On September 21, 2022, at 22:29 UTC, the orb index was inadvertently deleted due to an incorrect command being issued in a production database. This resulted in all orbs being unavailable, and jobs referencing orbs to fail, for the duration of the incident. We were able to restore the majority of the contents of that database, however the most recent backup at that time was 45 minutes old and any changes to orbs during that 45 minute window were lost. We want to apologize for any disruption this might have caused and to thank our customers for their patience and understanding as we worked to restore normal service.
(all times UTC)
On September 21, 2022, for 76 minutes beginning at 22:29, any job that referenced an any orb would fail with an error stating that the referenced orb couldn’t be found. Additionally, orb pages in the registry would return a
404 Not Found error, and orbs in the CircleCI UI and CLI were inaccessible. Jobs that did not utilize orbs were unaffected.
This issue was traced back to an incorrectly entered command being issued against all orbs in their database. In most circumstances, our teams utilize our internal administrative tools to remove orbs per a customer request. In this instance, however, an error in that tooling required an engineer to perform a manual operation to remove the requested orb. During that process, an incorrectly entered command caused the removal of all orbs from the database rather than the specific orb requested.

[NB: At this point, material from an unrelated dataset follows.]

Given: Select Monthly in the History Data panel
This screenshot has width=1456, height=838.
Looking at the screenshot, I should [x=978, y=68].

An incident was declared at 22:48, moving to identified at 22:50. Once identified, the team set about restoring the orbs database to a known good state. On first pass, the team restored a database snapshot from earlier that same day. At this point, 58 minutes after the incident began, functionality was restored and jobs referencing orbs began completing as expected.
Following that, at 23:45, the team began retrieving orb changes that occurred between the snapshot time and the time of the deletion. They were able to restore all but the then most recent 45 minutes of changes and the incident was resolved at 00:16.

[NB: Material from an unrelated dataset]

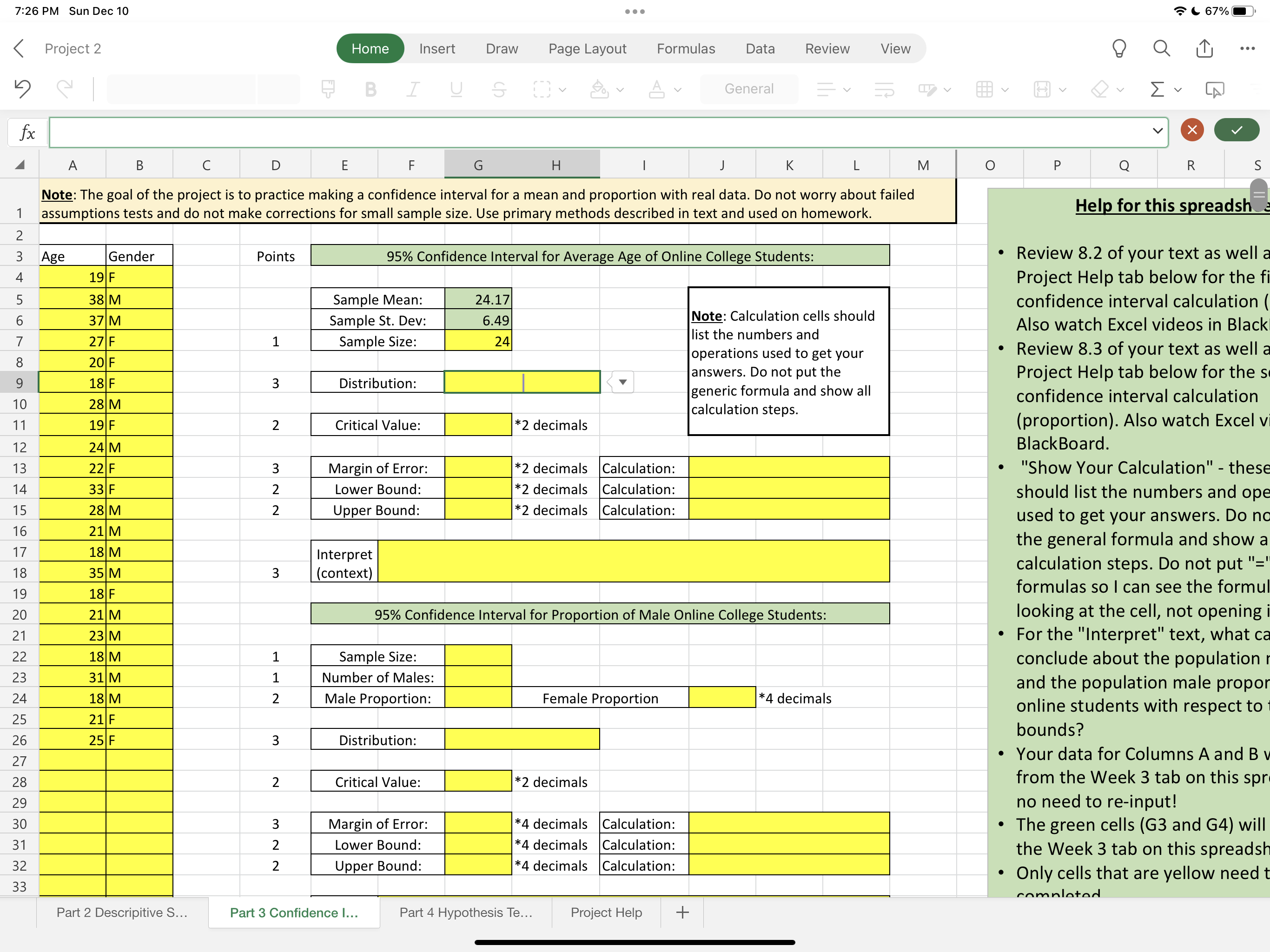This screenshot has width=1270, height=952.
Task: Confirm cell entry with the green checkmark
Action: [1237, 130]
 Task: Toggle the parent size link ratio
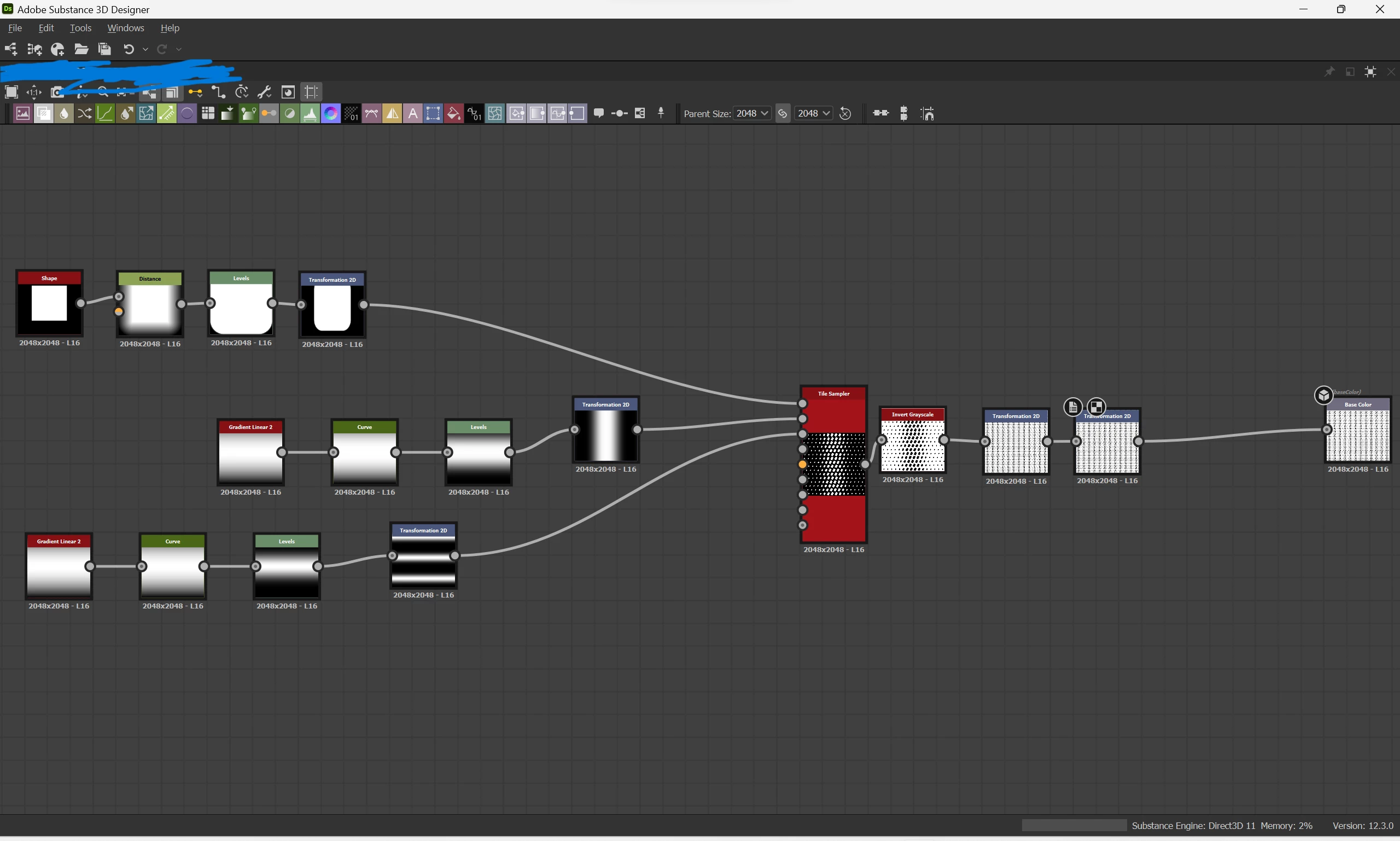(x=783, y=113)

With that, any potential changes made to orbs on September 21, 2022 between 21:44 and 22:29 would have been lost. No other customer data, aside from orbs, was affected.
Ultimately, human errors are system problems that we can and will solve. In this case, an error in our internal tooling led to a manual procedure that lacked sufficient guardrails to prevent a mistake from occurring. Going forward, we have removed this specific process for deleting orbs through direct access to our production database and we are improving our internal administrative tooling to appropriately handle orb removal with abundant safeguards in place.
Additionally, the time required to restore data from our backups was longer than we consider acceptable. We’re actively working to improve our backup and restore procedures and documentation to ensure that any downtime required to restore missing data in the future is minimized.